Non à une vie « limitée, normale, banale » !

Murray Bookchin, dont les sympatoches éditions montréalaises Écosociété viennent de rassembler les textes pionniers clés (1965-70) sous le titre Au-delà de la rareté et sous le sous-titre non moins explicite L’Anarchisme dans une société d’abondance, reste l’agitateur anarcho-utopiste bien rationnel par excellence. Partant du principe qu’on n’a aucunement le choix, que « l’alternative se situe entre l’utopie ou l’extinction en tant que société », que de par leur nature libertaire même les groupes qui vont réimaginer la société devraient « encourager le révolutionnaire à se révolutionner lui-même », à « infléchir sa propre destinée », à « faire de sa vie une expérience multiforme, pleine et totale », il propose qu’on se crée ensemble tout de suite dans la spontanéité une société non hiérarchique et non concurrentielle de l’auto-épanouissement généralisé. Une société complètement autogérée naturellement et « contrôlée par tous » où « chacun et chacune serait partie prenante de la vie politique » et vivrait dans l’abondance grâce aux progrès de la technologie moderne dans des « écocommunautés décentralisées et confédérées ». « Ce dont nous sommes les témoins aujourd’hui, conclut Bookchin, c’est l’éclatement de toutes les institutions bourgeoises, à un moment de l’histoire où les concepts les plus audacieux de l’utopie sont réalisables. »

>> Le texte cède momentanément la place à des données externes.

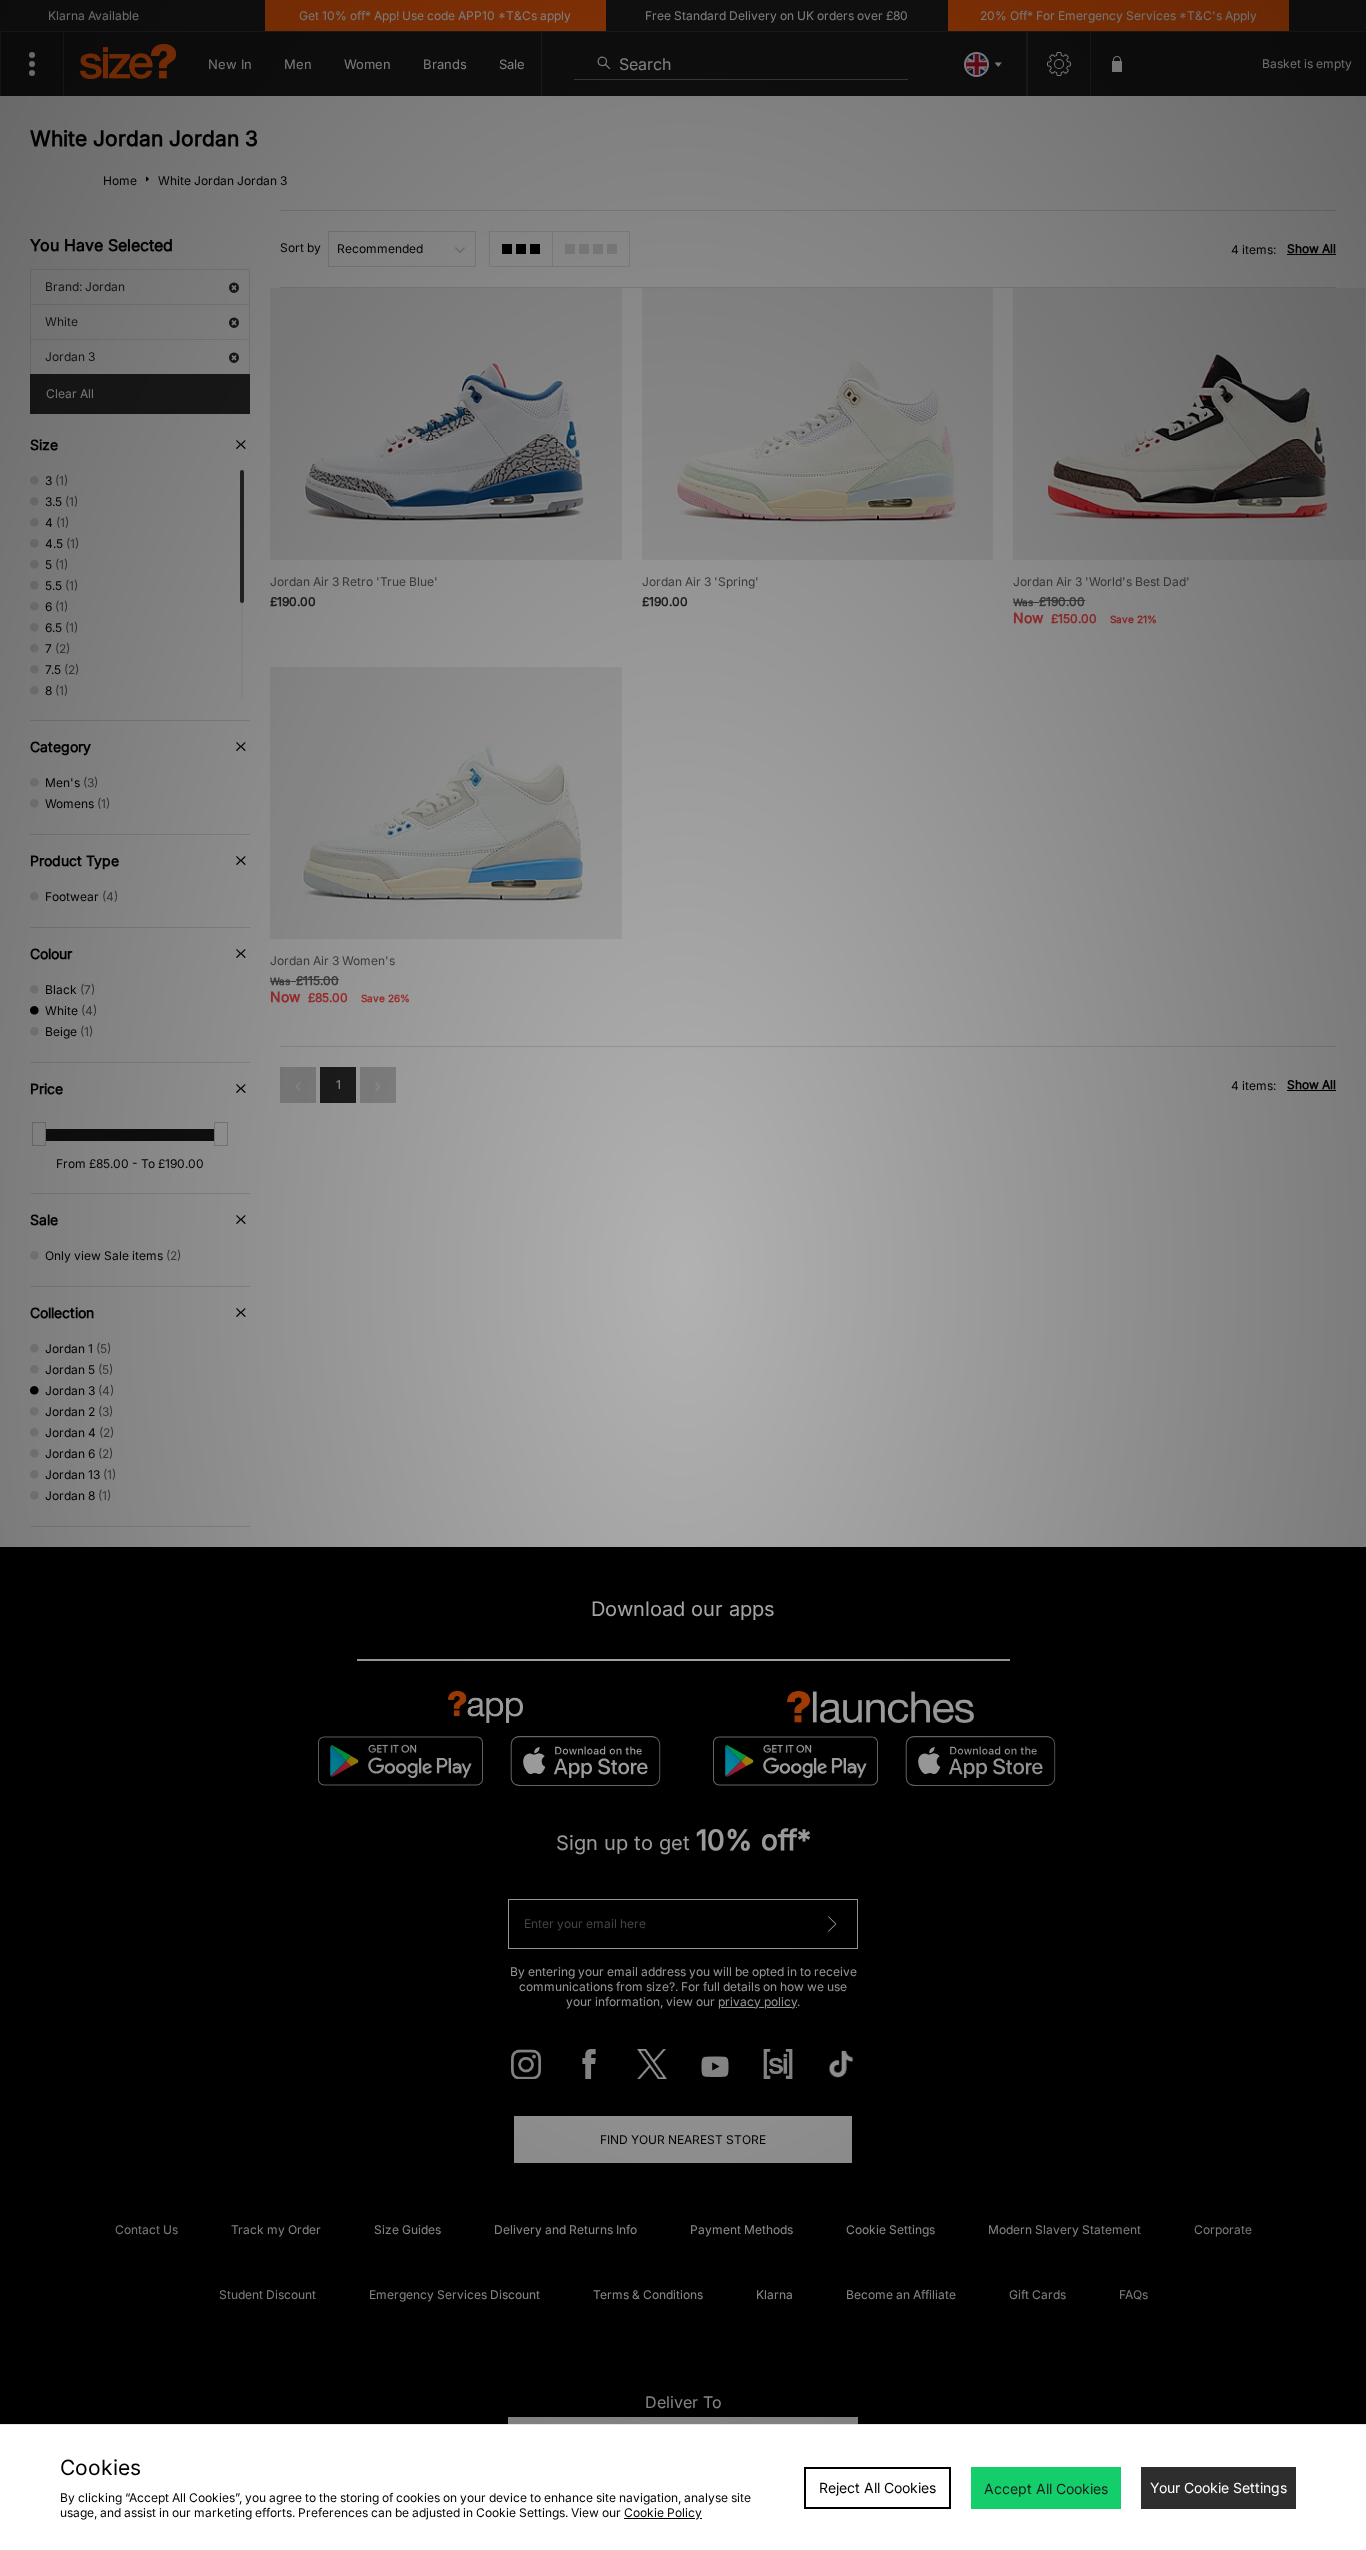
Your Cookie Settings (1218, 2487)
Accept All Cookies (1046, 2488)
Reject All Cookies (877, 2487)
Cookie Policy (663, 2512)
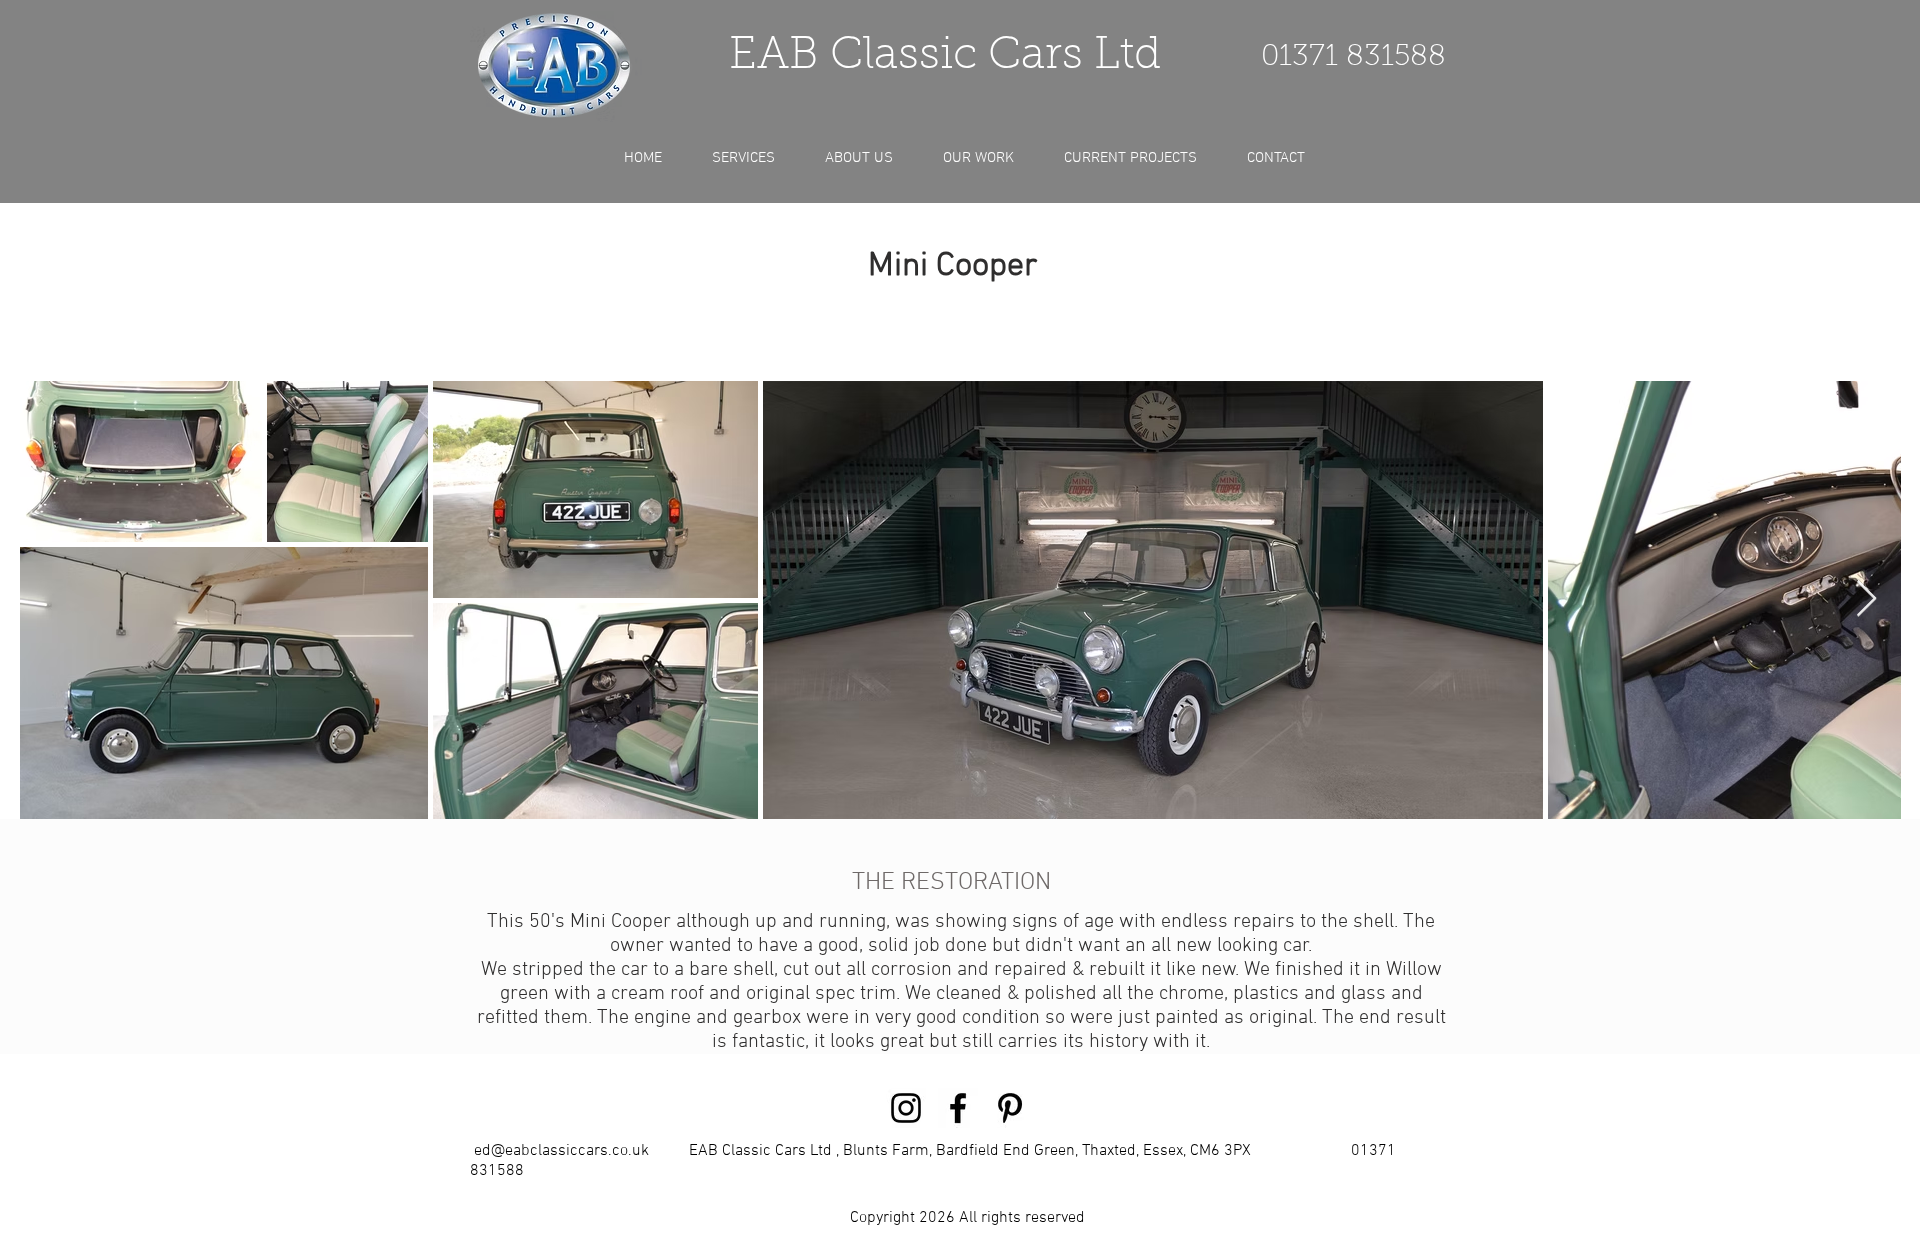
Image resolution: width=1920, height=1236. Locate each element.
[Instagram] (906, 1108)
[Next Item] (1866, 599)
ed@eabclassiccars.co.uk (561, 1151)
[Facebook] (958, 1108)
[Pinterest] (1010, 1108)
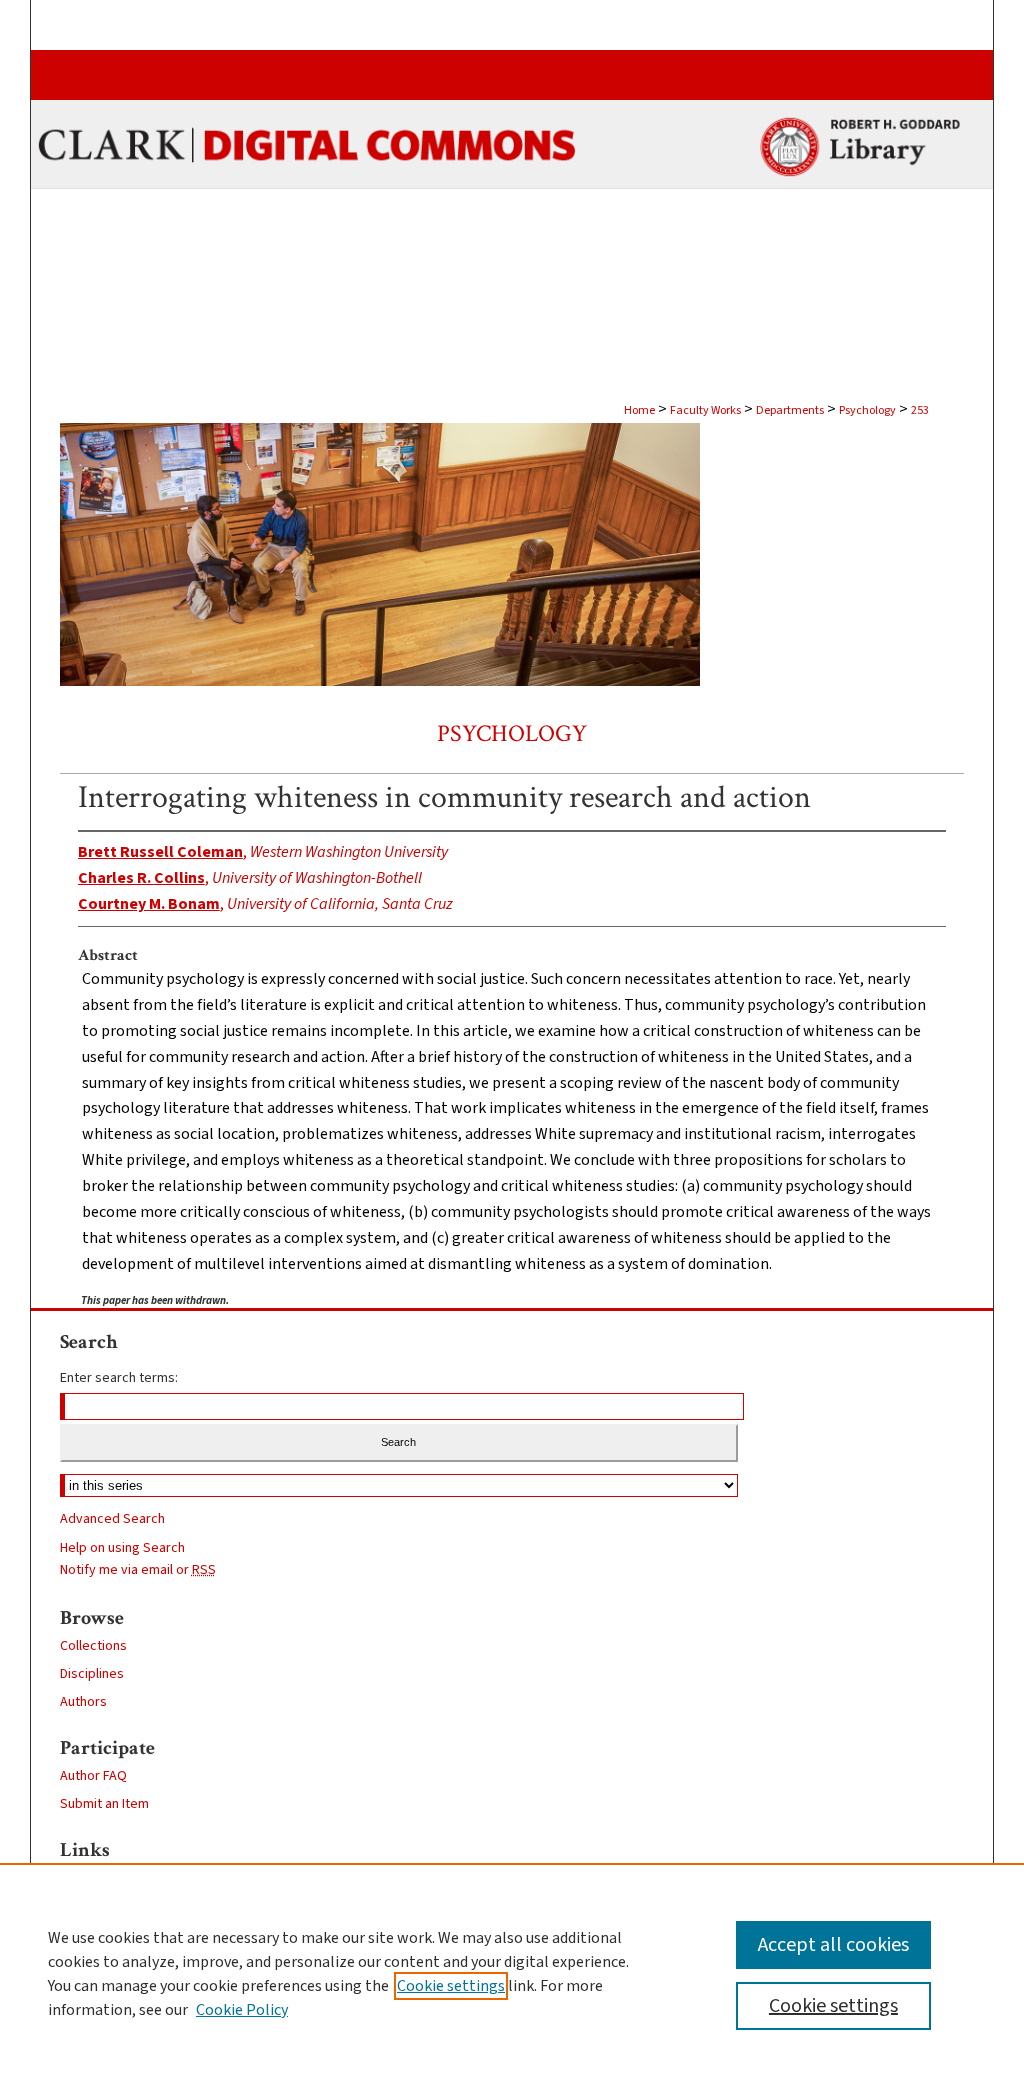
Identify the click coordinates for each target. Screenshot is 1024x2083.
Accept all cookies (833, 1945)
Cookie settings (451, 1986)
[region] (512, 1973)
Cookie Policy (242, 2010)
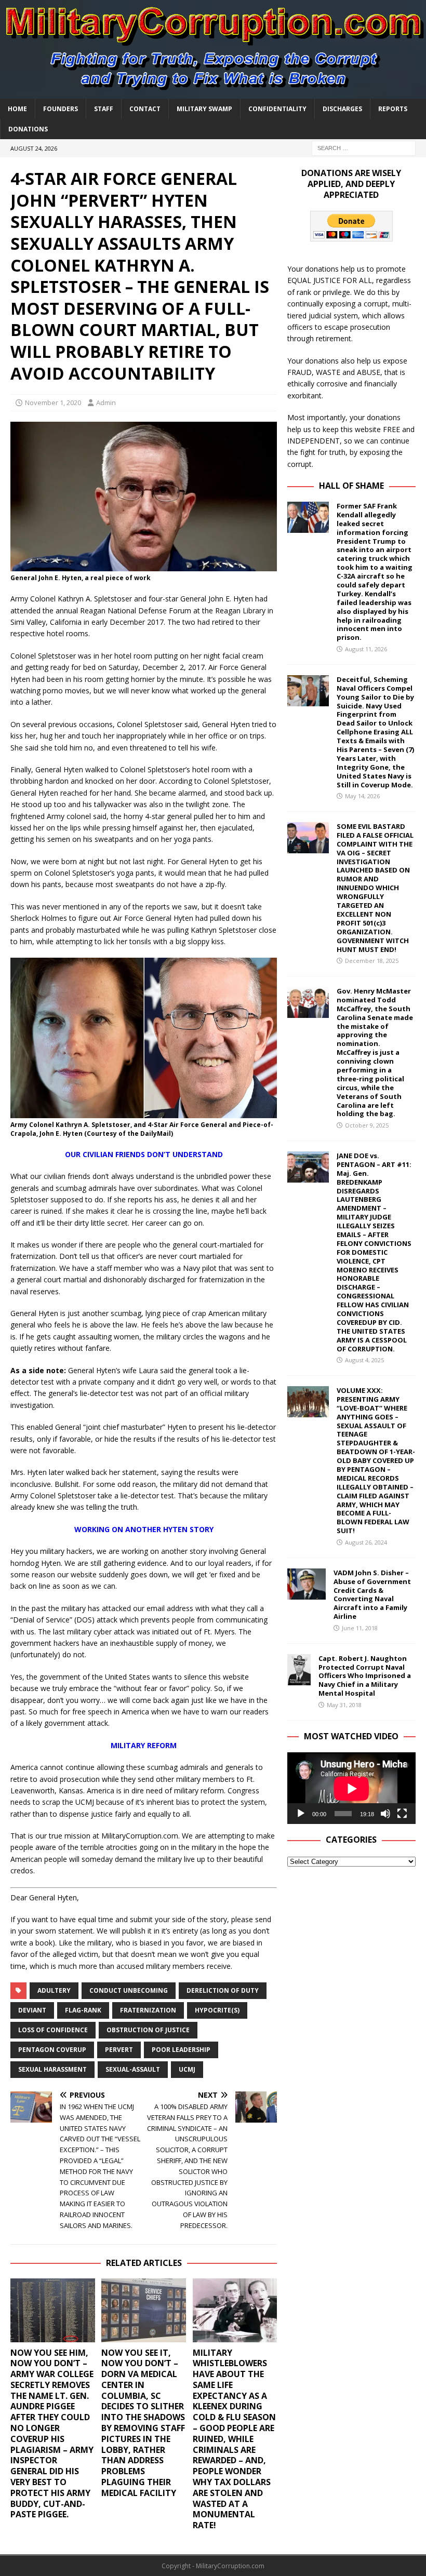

Dans d’autres de ses écrits incorporés également dans ce recueil, l’auteur d’Une société à refaire donne des pistes pour passer des assemblées de résistance, des soviets d’usines, des comités d’action, des groupes d’affinités à une vraie révolution qui dure. Pour rappel, le dégourdi présentateur de l’ouvrage, Vincent Gerber, de mèche avec Floréal Romero, a frigoussé récemment pour la collection «  Les précurseurs de la décroissance  » du Passager clandestin un stimulant Murray Bookchin, Pour une écologie sociale et radicale.

« L’Anarchie n’est rien d’autre que la liberté organisée, une recherche permanente de l’harmonie entre responsabilité et liberté, entre individu et société.

– Cette idée ne te paraît-elle pas trop utopique, papa  ?

– Bien sûr. Mais toute l’histoire de l’humanité n’est rien d’autre qu’un cheminement vers l’utopie. Cette dernière n’est pas une illusion, c’est plutôt un rêve qui n’est pas encore réalisé, mais pas irréalisable. […] Celui qui ne renonce pas au rêve a la certitude d’aller de l’avant. Celui qui s’arrête se résigne à une vie limitée, normale, banale. »

Tous les enchaînements de dialogues déployés dans la plaquette didactique L’Anarchie expliquée à ma fille du cheminot Pippo Gurrieri (Atelier de création libertaire) coulent d’une façon aussi savoureuse. Aucune objection de la petite fille hypercritique du narrateur n’est jamais éludée. On y répond avec une rafraîchissante clarté et l’on examine dans les détails ce que pourrait être une « société libérée ».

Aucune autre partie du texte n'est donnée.